Pero en conjunto son ruido. Y sirven para asentar el debate en torno a un escenario de hace unos años, que no es el de hoy y en torno a los intereses de quienes no tienen nada que perder porque les da la publicidad gratuita de sus siglas y quienes tienen mucho que ganar con su teoría de la cuarentena política.
Sortu, Bildu, un híbrido de ambas o una alternativa a cada una de ellas va a estar en las elecciones. Esto supone que a esa formulación política, tenga el nombre que tenga, habrá que examinarla, como al resto de partidos, en términos de soluciones, de propuestas, de iniciativas y de modelos de gestión. La comodidad de no tener que construir un discurso de fórmulas para afrontar las necesidades del ciudadano a través de sus instituciones no nos la podemos consentir como país ni para la izquierda abertzale radical ni para la derecha española nacionalista ni para el abanico de formulaciones que abarca el espacio político entre una y otra.
Afrontamos el riesgo real de acercarnos a elegir a nuestros representantes sin conocer un debate explícito sobre las respuestas a los problemas reales. Sobre el entramado económico, social, educativo, fiscal, sanitario, habitacional o cultural con el que afrontar desde nuestras instituciones el momento presente y el futuro. Estamos obligados a comparar fórmulas para resolver las carencias de los servicios públicos, para la mejora de las condiciones ambientales, las prestaciones sanitarias de proximidad en nuestros municipios, la asistencia a nuestros mayores, la educación de nuestros hijos o la formación orientada al empleo y la calidad del mismo. Pero todas estas cuestiones parecen menores en las estrategias electorales porque, al menos por el momento, no son el eje del vocerío político.
Pese a la proximidad de las elecciones municipales y forales, ya estamos girando en torno a dónde acabará pegado el molesto fluido y no en quién es el mejor conductor y cuál es la carretera más apropiada para llevar las instituciones vascas más cercanas al ciudadano.
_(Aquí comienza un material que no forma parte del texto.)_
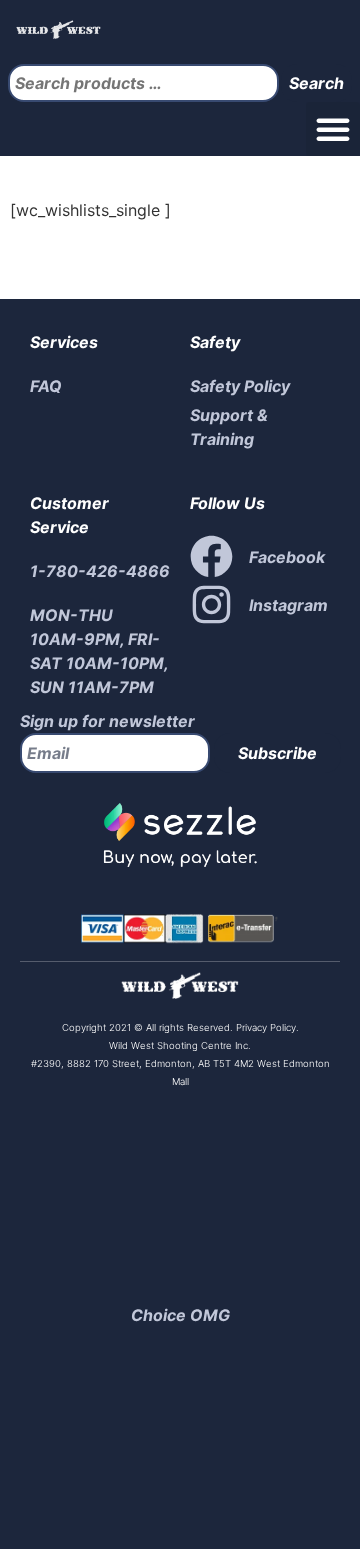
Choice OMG (180, 1315)
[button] (333, 129)
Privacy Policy (264, 1027)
El debate de la credibilidad de los proyectos políticos es muy razonable en términos políticos, pero debe depositarse en el ciudadano a través de las urnas y no sustituirlo por criterios falsamente jurídicos. No se trata de sobredimensionar expectativas ni de hacer borrón y cuenta nueva. Se trata de que quien hoy cumple la ley debe pasar al estadio siguiente: el juicio ciudadano de las urnas. Lo demás es enredar con intenciones no siempre limpias y resultados distorsionadores de las prioridades de los ciudadanos.
Porque la legalización de Sortu no nos va a sacar de la crisis ni va a resolver por sí sola los problemas que nos atosigan. Pero su ilegalización sirve en Euskadi para dar a este problema en concreto una dimensión que tapa todo lo demás y facilita posiciones de comodidad en quienes huyen de un debate de respuestas concretas a problemas concretos. Y eso es un desastre. Porque, como supondrán, el protagonista de la película que les relataba al principio, enredado en su pugna escatológica, acabó estrellado contra un muro. Y cuando fueron a rescatarle los bomberos, magullado y dentro del coche destrozado, aún seguía cambiándoselo de dedo.